Required tasks -
A - Translate this sentence from the post about keeping East African snails into Spanish: "They are great snails and probably the easiest to keep."
B - Pick up the post about keeping East African snails after its final sentence and write a few more sentences in the same casual voice.

═══ Text ═══

Yea east africa are fulica's. They are great snails and probably the easiest to keep. I just make sure I spray once a day in the tank and they have have a water bowl too although mine think its funny to knock it over all the time! You can bath them from any age really as long as you can pick them up without squashing them between your fingers. When they are babies they are more likely to hide from you at the slightest noise or movement they dart back in their shell but the bigger they get they get better. One of mine is still quite shy and will go in and refuse to come out - until I put her in the bath. Peanut stays out regardless if my 1 year old pokes him in the eye - he's my favourite!

═══ Stored records ═══

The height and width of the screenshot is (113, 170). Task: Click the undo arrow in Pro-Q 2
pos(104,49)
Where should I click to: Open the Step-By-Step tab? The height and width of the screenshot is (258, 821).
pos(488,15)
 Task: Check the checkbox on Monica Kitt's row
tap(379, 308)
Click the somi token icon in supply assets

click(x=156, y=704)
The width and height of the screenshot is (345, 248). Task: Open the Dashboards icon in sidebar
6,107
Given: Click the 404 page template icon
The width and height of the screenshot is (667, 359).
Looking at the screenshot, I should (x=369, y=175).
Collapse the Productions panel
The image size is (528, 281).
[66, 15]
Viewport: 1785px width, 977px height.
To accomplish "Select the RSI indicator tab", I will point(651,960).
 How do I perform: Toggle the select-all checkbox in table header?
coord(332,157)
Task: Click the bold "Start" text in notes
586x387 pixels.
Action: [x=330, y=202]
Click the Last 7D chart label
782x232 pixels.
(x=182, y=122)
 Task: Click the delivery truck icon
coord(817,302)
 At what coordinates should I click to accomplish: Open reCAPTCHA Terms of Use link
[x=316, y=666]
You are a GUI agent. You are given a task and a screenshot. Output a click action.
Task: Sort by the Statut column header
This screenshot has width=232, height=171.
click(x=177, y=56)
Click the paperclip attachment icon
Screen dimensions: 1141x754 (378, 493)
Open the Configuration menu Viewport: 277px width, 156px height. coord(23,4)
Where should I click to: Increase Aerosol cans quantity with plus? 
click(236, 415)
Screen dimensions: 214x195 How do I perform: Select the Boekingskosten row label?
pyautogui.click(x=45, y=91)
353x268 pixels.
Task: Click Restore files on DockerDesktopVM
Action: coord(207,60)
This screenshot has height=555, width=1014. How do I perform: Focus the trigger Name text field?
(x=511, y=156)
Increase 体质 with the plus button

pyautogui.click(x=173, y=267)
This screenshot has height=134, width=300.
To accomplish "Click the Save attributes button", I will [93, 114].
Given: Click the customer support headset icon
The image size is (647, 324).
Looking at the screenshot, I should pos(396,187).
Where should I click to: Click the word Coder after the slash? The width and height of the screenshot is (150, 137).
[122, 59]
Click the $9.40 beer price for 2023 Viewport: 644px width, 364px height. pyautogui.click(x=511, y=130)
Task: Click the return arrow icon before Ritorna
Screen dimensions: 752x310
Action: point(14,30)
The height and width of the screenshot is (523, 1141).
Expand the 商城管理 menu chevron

═══

Outputs -
A - Son caracoles estupendos y probablemente los más fáciles de cuidar.

B -
They don't like it too hot and if too hot you could slowly cook them and believe me the smell of a dead snail is vile. One of my massive 7" snails died and I never noticed until I walked in my house to this almighty stench. It was like rotten fish as I followed the smell it lead me to the tank. The snail had been in his shell for 2 days so obviously died but as they can stay in for weeks I didn't pay much attention. Now if they are in their shell longer than 24 hours I check and give them a bath to get them back out.

I did have 6 different species of the snails with over 100 in my collection including albino's but I sold them all off as I had far too many tanks around the house as I kept species seperate and my hubby hated them. I now keep just a few as I like my snakes now and I don't have the time to care for so many.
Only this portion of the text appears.